On the other hand, if you’re spending your time going over and over in your head what might have been, or what you might have done wrong, then it’s time to move forward. If you feel like you have unfinished business with someone from your working life, try to work it out with them. If you wished you had somehow “done more,” try signing up for classes and furthering your education, or again, look into part-time work. Life doesn’t end at retirement!
- What you might be experiencing: Many of us have an idealized view of retirement, but you may end up having your bubble burst.
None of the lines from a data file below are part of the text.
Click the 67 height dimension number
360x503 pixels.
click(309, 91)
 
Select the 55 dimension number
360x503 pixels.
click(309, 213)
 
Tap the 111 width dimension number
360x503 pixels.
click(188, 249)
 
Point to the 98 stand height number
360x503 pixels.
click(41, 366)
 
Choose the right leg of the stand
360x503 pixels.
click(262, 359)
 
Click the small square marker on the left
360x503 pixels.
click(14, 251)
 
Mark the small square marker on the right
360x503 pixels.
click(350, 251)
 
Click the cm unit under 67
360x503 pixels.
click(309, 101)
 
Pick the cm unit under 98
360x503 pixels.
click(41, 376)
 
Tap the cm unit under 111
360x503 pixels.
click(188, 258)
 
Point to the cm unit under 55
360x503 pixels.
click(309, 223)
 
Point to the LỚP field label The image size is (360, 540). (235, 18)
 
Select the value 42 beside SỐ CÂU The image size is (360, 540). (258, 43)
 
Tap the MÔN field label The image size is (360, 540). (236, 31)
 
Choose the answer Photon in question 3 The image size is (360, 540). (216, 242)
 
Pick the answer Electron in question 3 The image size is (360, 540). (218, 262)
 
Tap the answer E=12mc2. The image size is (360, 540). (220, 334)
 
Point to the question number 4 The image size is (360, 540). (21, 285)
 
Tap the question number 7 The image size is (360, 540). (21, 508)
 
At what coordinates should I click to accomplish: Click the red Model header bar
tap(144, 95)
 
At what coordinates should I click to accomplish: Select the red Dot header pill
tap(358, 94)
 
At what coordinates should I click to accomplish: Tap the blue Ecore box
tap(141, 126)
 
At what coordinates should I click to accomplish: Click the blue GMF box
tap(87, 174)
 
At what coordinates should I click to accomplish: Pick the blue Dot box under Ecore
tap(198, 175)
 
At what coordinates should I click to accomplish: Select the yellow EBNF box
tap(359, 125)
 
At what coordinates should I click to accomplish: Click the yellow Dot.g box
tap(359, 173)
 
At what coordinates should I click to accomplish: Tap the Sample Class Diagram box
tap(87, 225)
You may simply feel dissatisfied with your retirement: According to Candy Spitz, LCSW, a board-certified life coach at Unlimited Paths based in Church Falls, Virginia, “Sometimes people think, ‘This isn’t what I thought it would be’.”
- What you can do: First of all, don’t think about retiring from something, think about retiring to something – a new life, with a new perspective, and new opportunities. If you take away a big part of your life – your career – you need to fill that space. As mentioned above, further education or part-time jobs are great ways to embark on something new.
Another excellent option is to volunteer, which was also one of our ideas for combatting feelings of guilt at your lack of productivity, or at your good fortune. A recent study in the Journal of Aging and Health led by Eva Kahana, PhD, of Case Western Reserve University, found that people living in retirement communities reported higher levels of life satisfaction and fewer depressive symptoms if they were involved in volunteering.
Not only can volunteering boost your mental state, but it can also increase your physical health. Researchers have found that older adults who volunteer 200 hours over the course of a year are less likely to develop hypertension than non-volunteers. According to psychologist Sheldon Cohen, PhD, “Volunteering may increase feelings of purpose and meaning in life, and commuting to volunteer sites and activities may also increase physical activity, therefore decreasing hypertension risk. All of these have the potential of improving cardiovascular health.” So if you’re feeling bored, cooped up, and lacking in purpose, volunteerism might be just what you need to get your heart pumping.
The bottom line is, whatever you’re feeling now that you’re retired, it’s normal, and it’s ok. Your life has changed drastically, and you’ll need an adjustment period. Take time to grieve if you need to, find a good support network, and look for what makes life meaningful to you, whether that’s giving back to your community, finding a second chance career, or returning to old passions and hobbies. Your fulfillment will look different from someone else’s, and no one can tell you how to be happy. If you want to binge watch, go ahead! You’ve earned some downtime. And if you want to go bungee jumping, more power to you – just be safe out there!